- [Your instructions] Reproduce exactly only the lines from the line that holds "Where should I click to: Open" to the line that holds "1052x883 pixels. How", inclusive, in the listing below, and please leave out every picture.

- [Provided data]

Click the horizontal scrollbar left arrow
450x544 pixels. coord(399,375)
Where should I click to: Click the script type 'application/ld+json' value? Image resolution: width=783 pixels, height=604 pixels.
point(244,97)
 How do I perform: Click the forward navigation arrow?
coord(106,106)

==

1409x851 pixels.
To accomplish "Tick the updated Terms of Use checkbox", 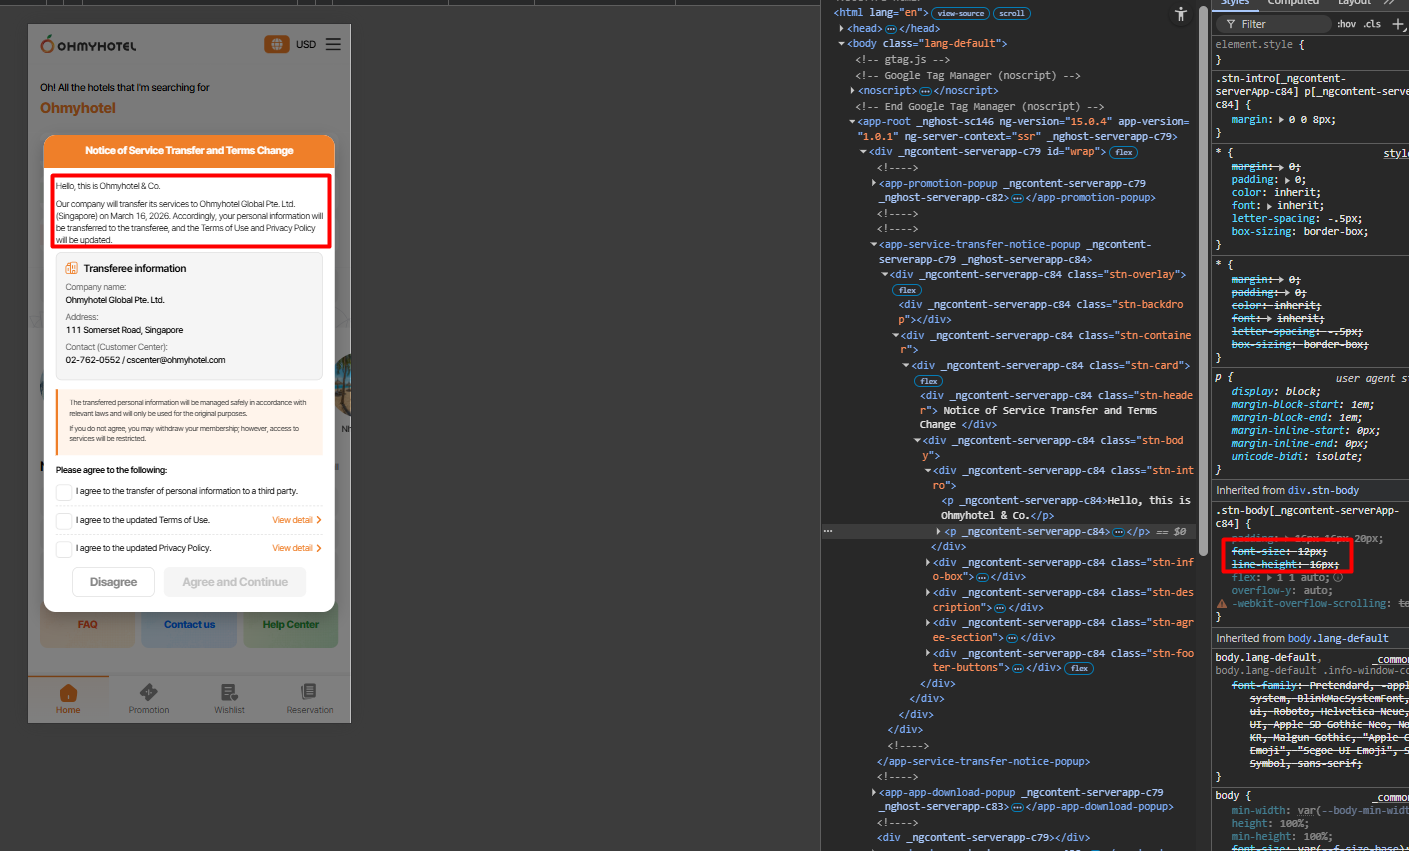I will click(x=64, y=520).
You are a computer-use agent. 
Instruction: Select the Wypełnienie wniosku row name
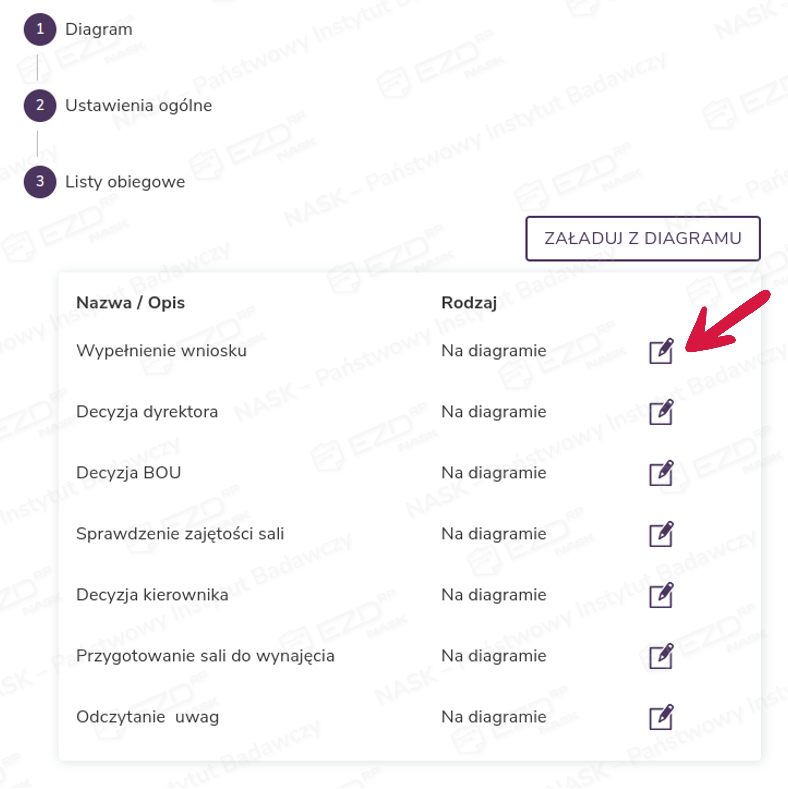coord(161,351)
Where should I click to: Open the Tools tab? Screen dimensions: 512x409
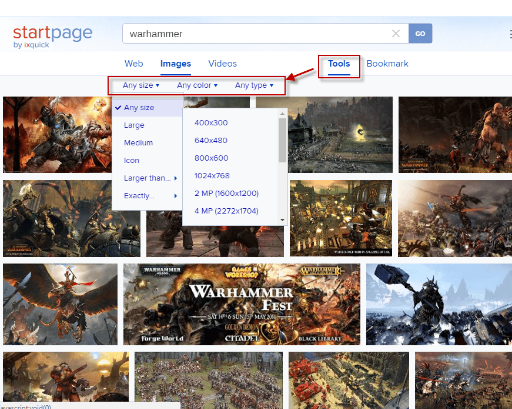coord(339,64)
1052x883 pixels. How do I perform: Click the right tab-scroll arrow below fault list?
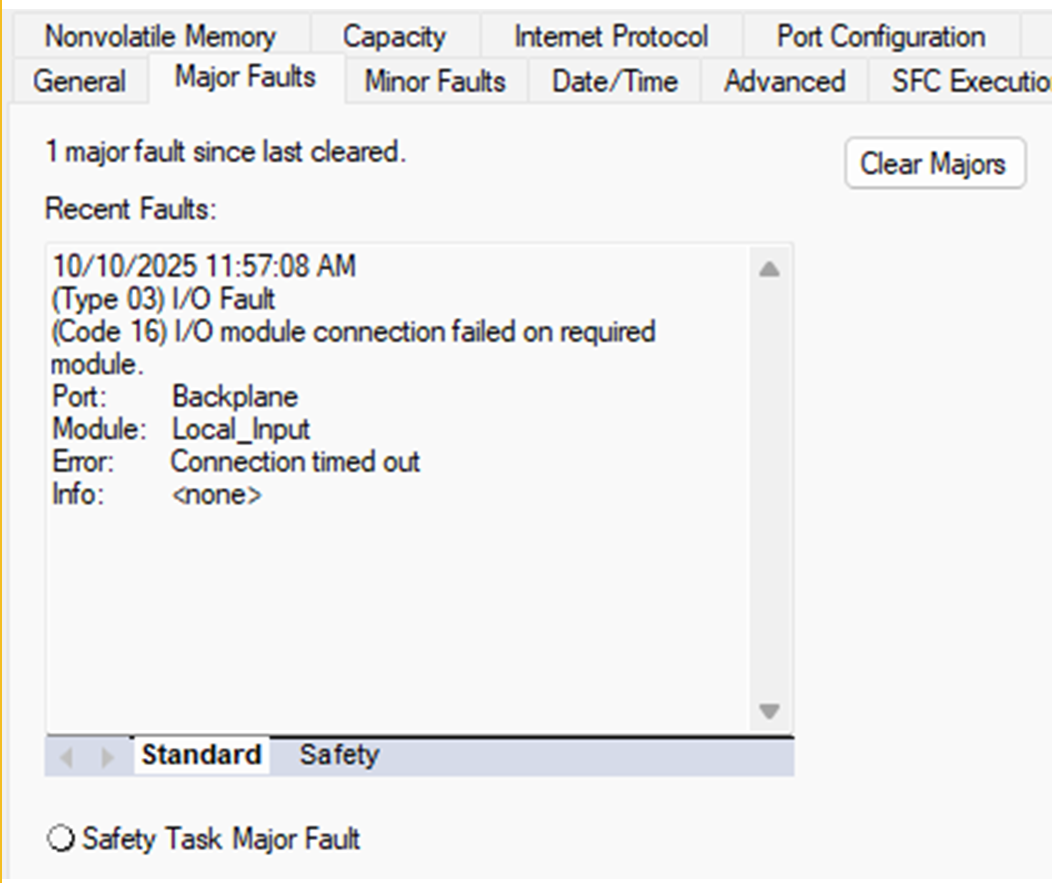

- [Result below]
Where should I click to: Open the Tools tab? Screen dimensions: 512x409
coord(339,64)
1052x883 pixels. How do I perform: Click the right tab-scroll arrow below fault list?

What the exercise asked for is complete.